The first color images of a thin haze that surrounds Pluto show it to be reflecting a pale blue light, scientists working on NASA’s New Horizons mission said Thursday.

“Who would have expected a blue sky in the Kuiper Belt?” said the mission’s principal investigator, Alan Stern, referring to the region at the edge of the solar system that includes Pluto. “It’s gorgeous.”

Early observations from the mission showed a haze extending about 100 miles above Pluto’s surface, thicker than scientists expected because they believe the dwarf planet’s atmosphere has long been evaporating into space.

Scientists believe that particles within the haze are themselves gray or red, but they give off blue light to the human eye.

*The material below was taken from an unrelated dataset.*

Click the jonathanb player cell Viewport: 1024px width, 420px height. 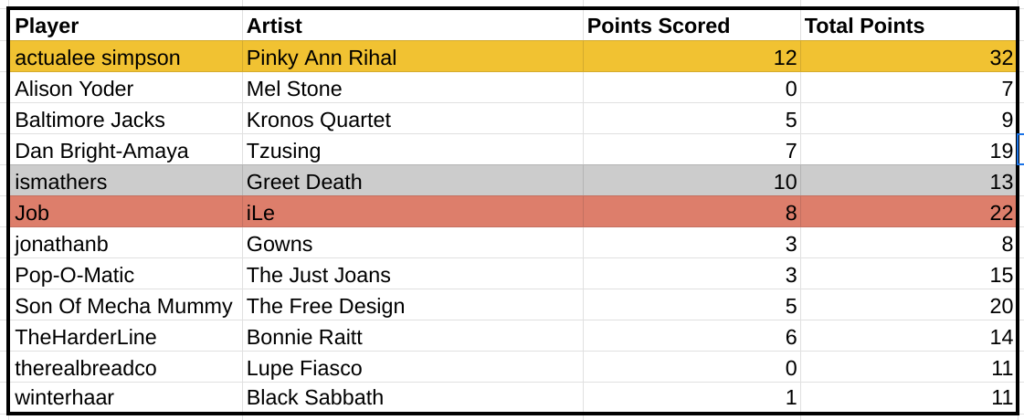[x=125, y=244]
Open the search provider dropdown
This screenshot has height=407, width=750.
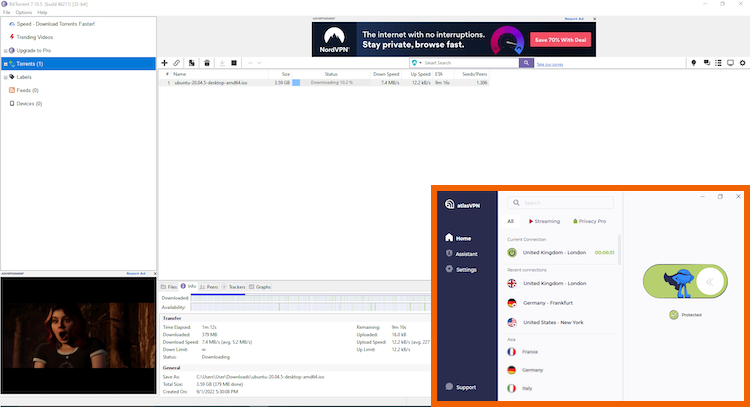click(416, 63)

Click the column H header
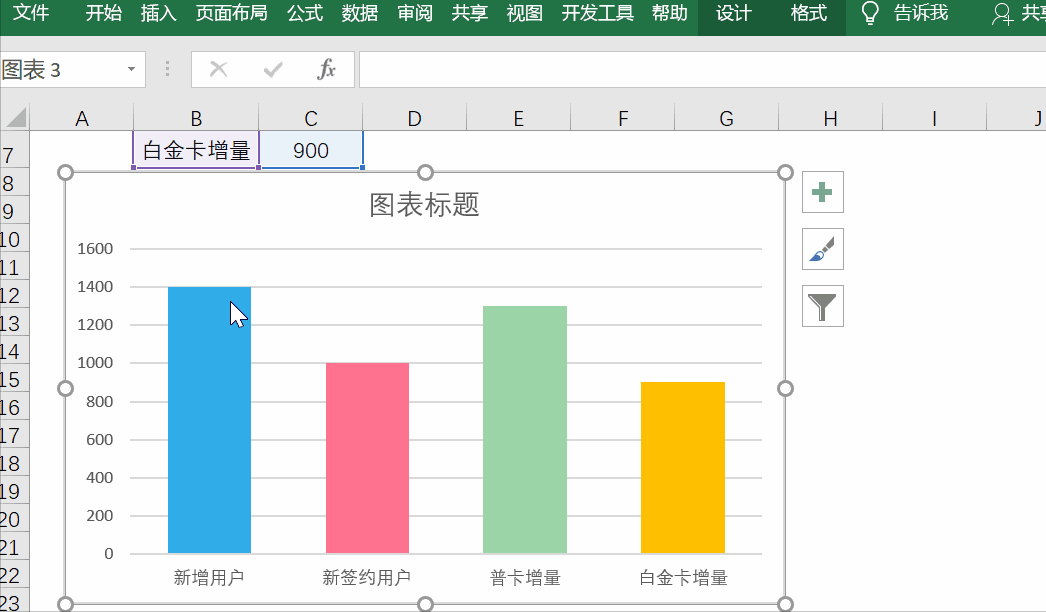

“A blue sky often results from scattering of sunlight by very small particles,” said Carly Howett, a researcher on the New Horizons science team. “On Earth, those particles are very tiny nitrogen molecules. On Pluto they appear to be larger — but still relatively small — soot-like particles we call tholins.”

Howett and Stern are scientists at the Southwest Research Institute in Boulder, Colo., which is leading the New Horizons mission alongside the Johns Hopkins Applied Physics Laboratory in Laurel.

The images of Pluto’s atmosphere, and of its surface and moons, were captured when the New Horizons spacecraft flew past the dwarf planet in July.

The data showed another similarity between Pluto and Earth, scientists said Thursday — the presence of water ice on Pluto’s surface.

They knew water ice was present on the dwarf planet, but across most of its surface, it lies beneath other types of ices. New data shows small areas where the water ice is exposed.

“Understanding why water appears exactly where it does, and not in other places, is a challenge that we are digging into,” said science team member Jason Cook, also of SwRI.